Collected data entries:
-- Opening Marker --

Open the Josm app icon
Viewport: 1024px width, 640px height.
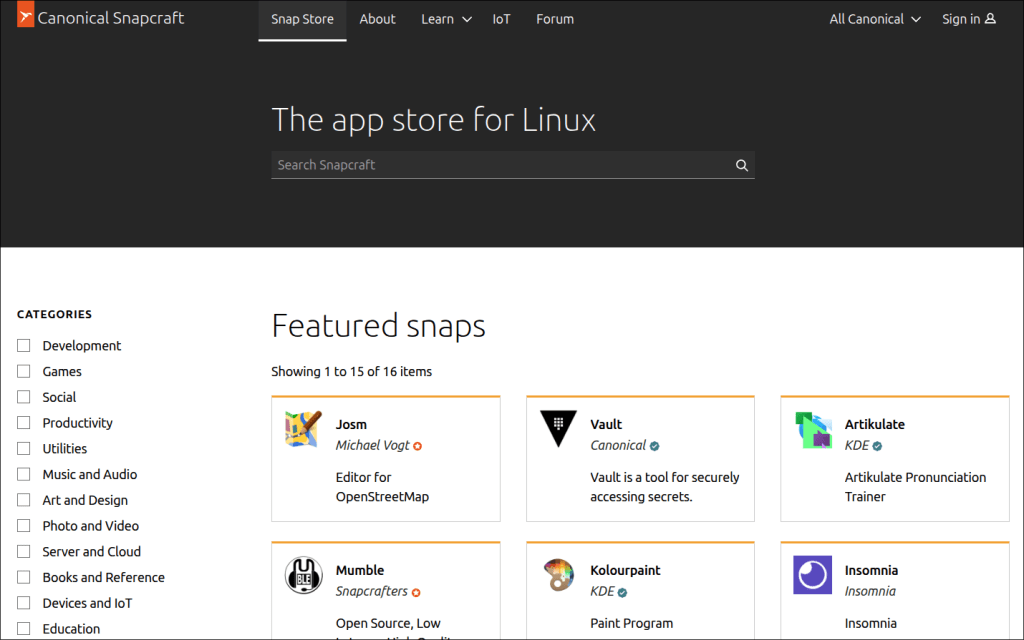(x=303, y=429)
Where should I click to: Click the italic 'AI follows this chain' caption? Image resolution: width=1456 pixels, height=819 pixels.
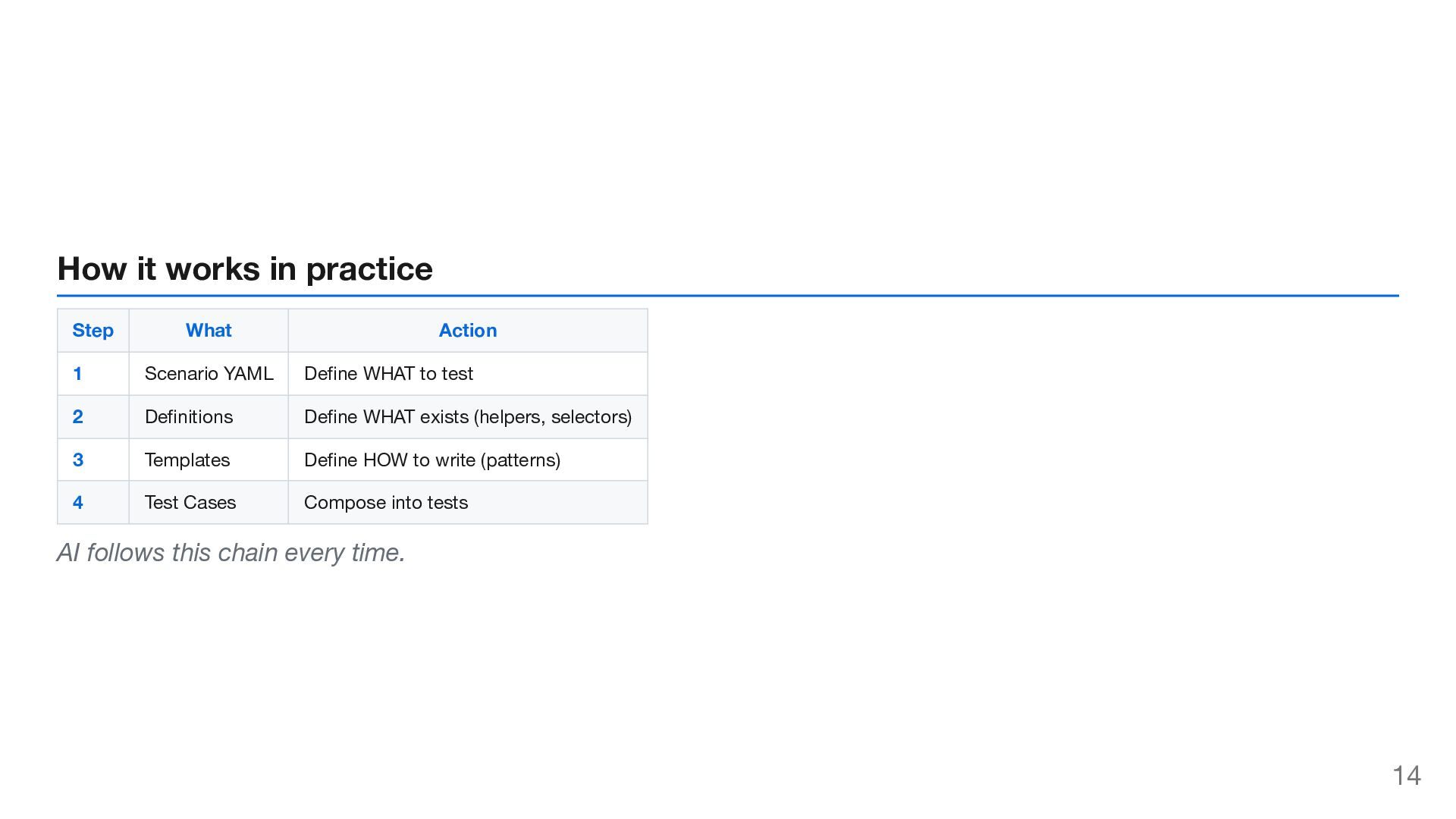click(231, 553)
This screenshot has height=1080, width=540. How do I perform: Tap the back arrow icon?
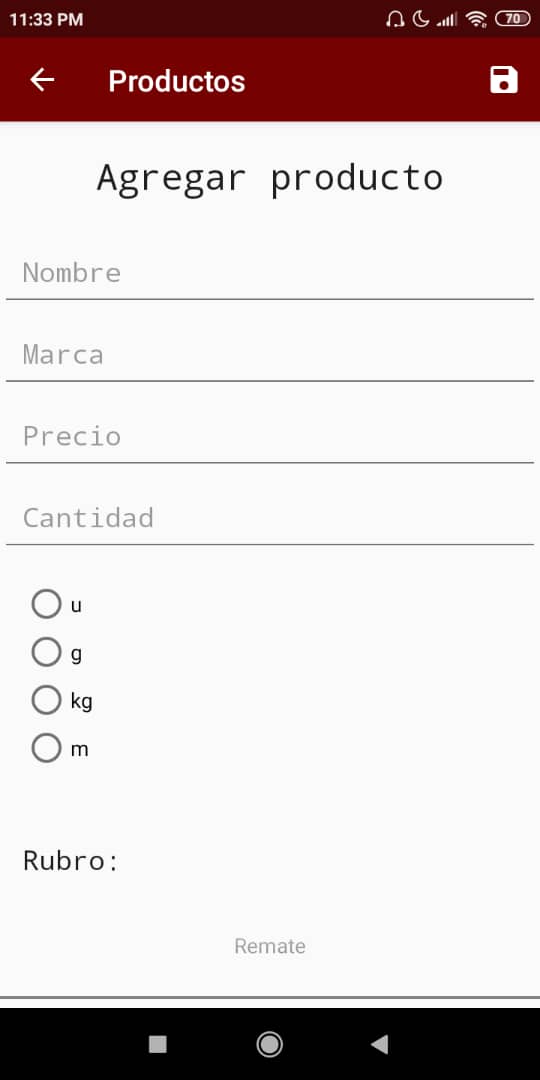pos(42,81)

-- Closing Marker --

Work to complete -
Leave every picture out and retype exactly the lines of the records above from the one holding "Viewport: 1024px width, 640px height." through the last, both ends included and nothing besides.

Completed task -
Viewport: 1024px width, 640px height.
(x=303, y=429)
Where should I click to: Click the italic 'AI follows this chain' caption? Image resolution: width=1456 pixels, height=819 pixels.
click(231, 553)
This screenshot has height=1080, width=540. How do I perform: Tap the back arrow icon?
pos(42,81)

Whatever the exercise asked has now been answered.